- Born: 17 February 1945 Paris, France
- Died: 17 August 2006 (aged 61) Paris, France
- Education: French Press Institute
- Occupation(s): Journalist News presenter Film director Writer
- Spouse: Marie
- Children: 2

= Bernard Rapp =

French film director and television news presenter

Bernard Rapp (17 February 1945 – 17 August 2006) was a French film director and television news presenter.

Rapp was born in Paris. After graduating from university, he worked as a freelance journalist. In 1976, he joined Antenne 2 (now France 2) as their international correspondent, working later as their London correspondent from 1981 to 1983. Rapp was Antenne 2's news anchor from 1983 to 1987. He created a minor stir on 18 May 1986 when he became the first French newscaster to appear on camera without a tie.
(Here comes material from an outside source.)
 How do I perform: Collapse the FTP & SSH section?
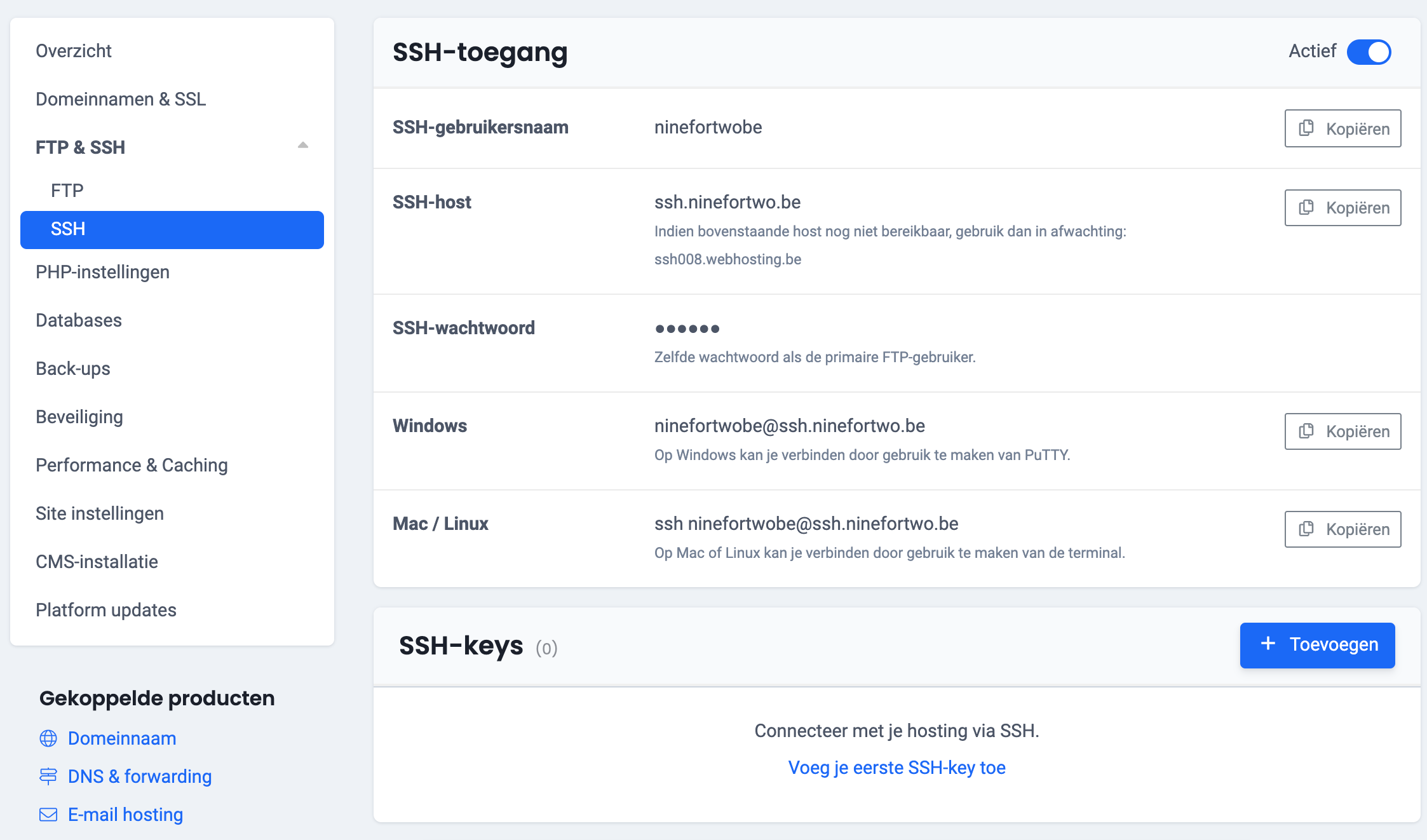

Rapp was a two-time winner of the 7 d'Or award (Best TV Newscaster, 1987 and Best Journalist or Reporter, 1988). After leaving the news desk, Rapp, hosted a series of shows on the cultural, culinary, and literary arts.
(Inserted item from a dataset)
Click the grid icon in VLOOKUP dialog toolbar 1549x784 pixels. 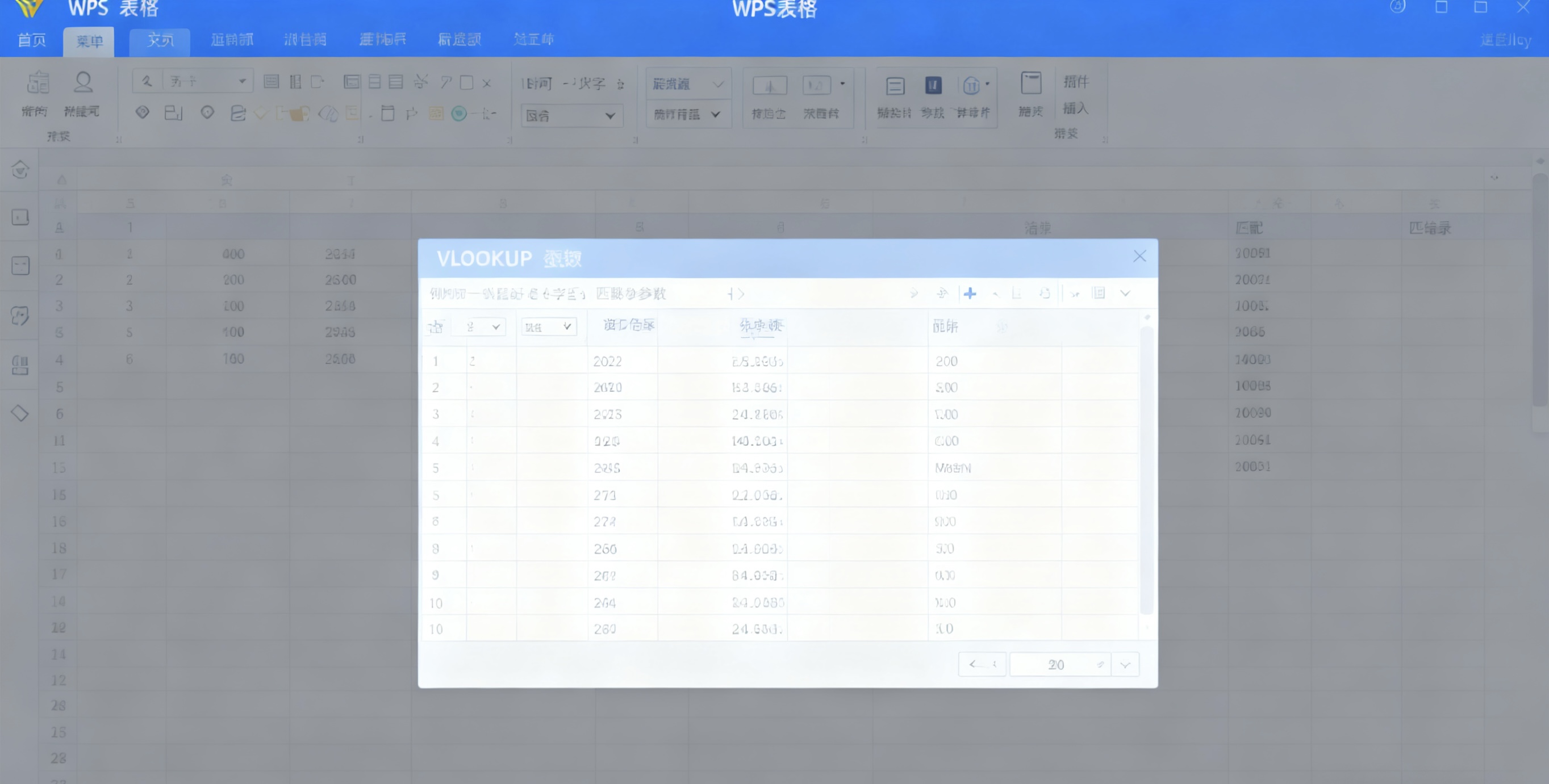tap(1098, 293)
After a long career in television, Rapp entered the world of cinema in 1996. He wrote and directed the thriller Tiré à part (Limited Edition), starring Terence Stamp. The film was nominated for Best Film at the 1997 Mystfest film festival, where it also won the Fellini Mystery Special Award for best screenplay.

Rapp wrote and directed several other films, including 2000's César-nominated Une affaire de goût (A Question of Taste).

Rapp was the co-author, with Jean-Claude Lamy, of the Larousse Encyclopedia of Cinema, a vast reference work on film. He wrote several other books on film and literature.

Rapp died of lung cancer on 17 August 2006 in Paris.